(Input data)
_ _ _ _

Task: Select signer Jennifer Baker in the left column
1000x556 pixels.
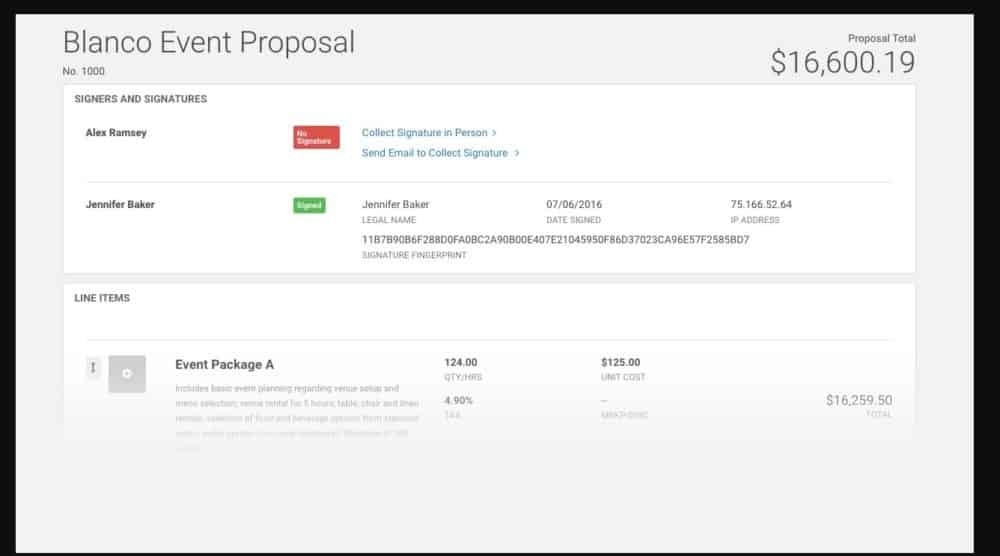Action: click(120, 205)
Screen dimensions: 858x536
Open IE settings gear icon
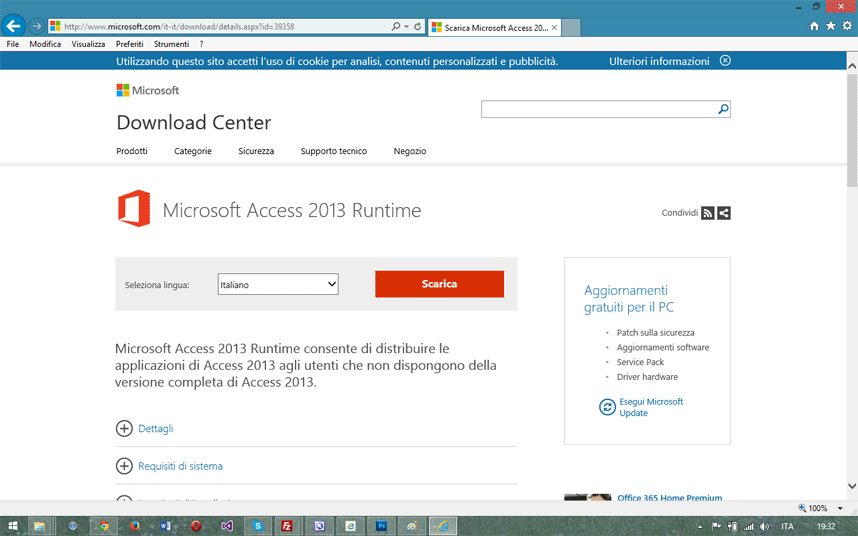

_ _ _ _

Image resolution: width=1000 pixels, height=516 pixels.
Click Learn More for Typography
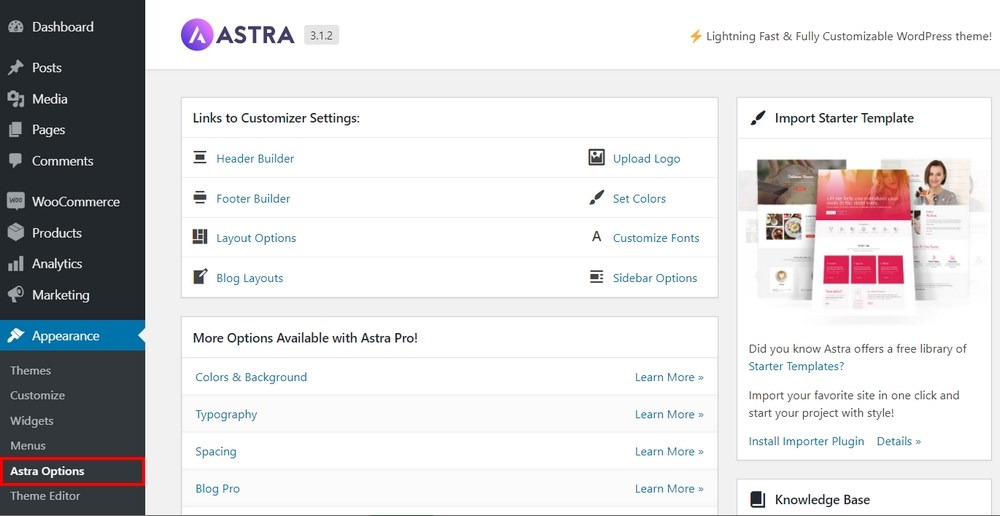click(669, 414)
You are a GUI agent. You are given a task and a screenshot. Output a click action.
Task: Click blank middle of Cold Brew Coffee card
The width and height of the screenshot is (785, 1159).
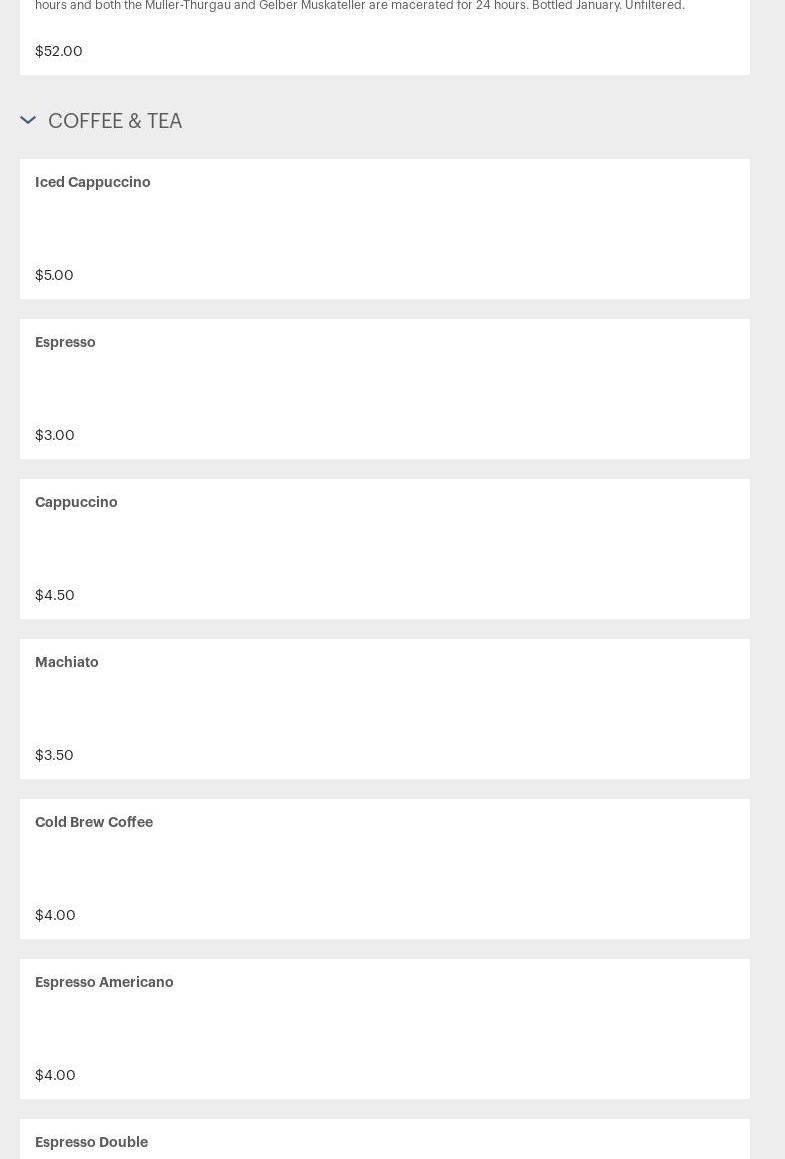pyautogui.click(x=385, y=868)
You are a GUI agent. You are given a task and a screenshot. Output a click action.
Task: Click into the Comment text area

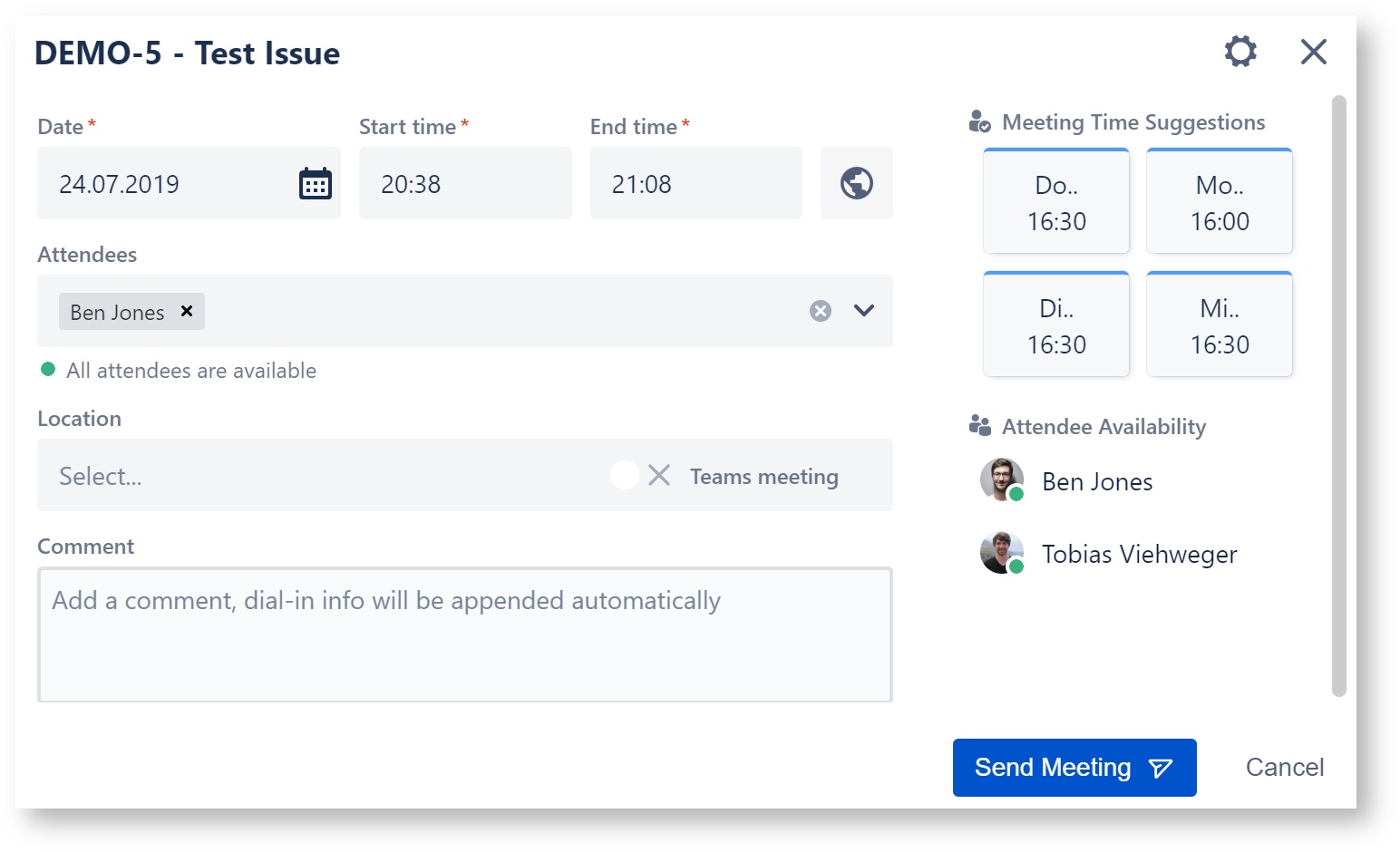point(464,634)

_ _ _ _

(Problem details)
Using the records above, set down exactly the lines from the one with "Screen dimensions: 858x536" through the one with "Open IE settings gear icon", inclusive, and nothing more.

(Exercise response)
Screen dimensions: 858x536
Open IE settings gear icon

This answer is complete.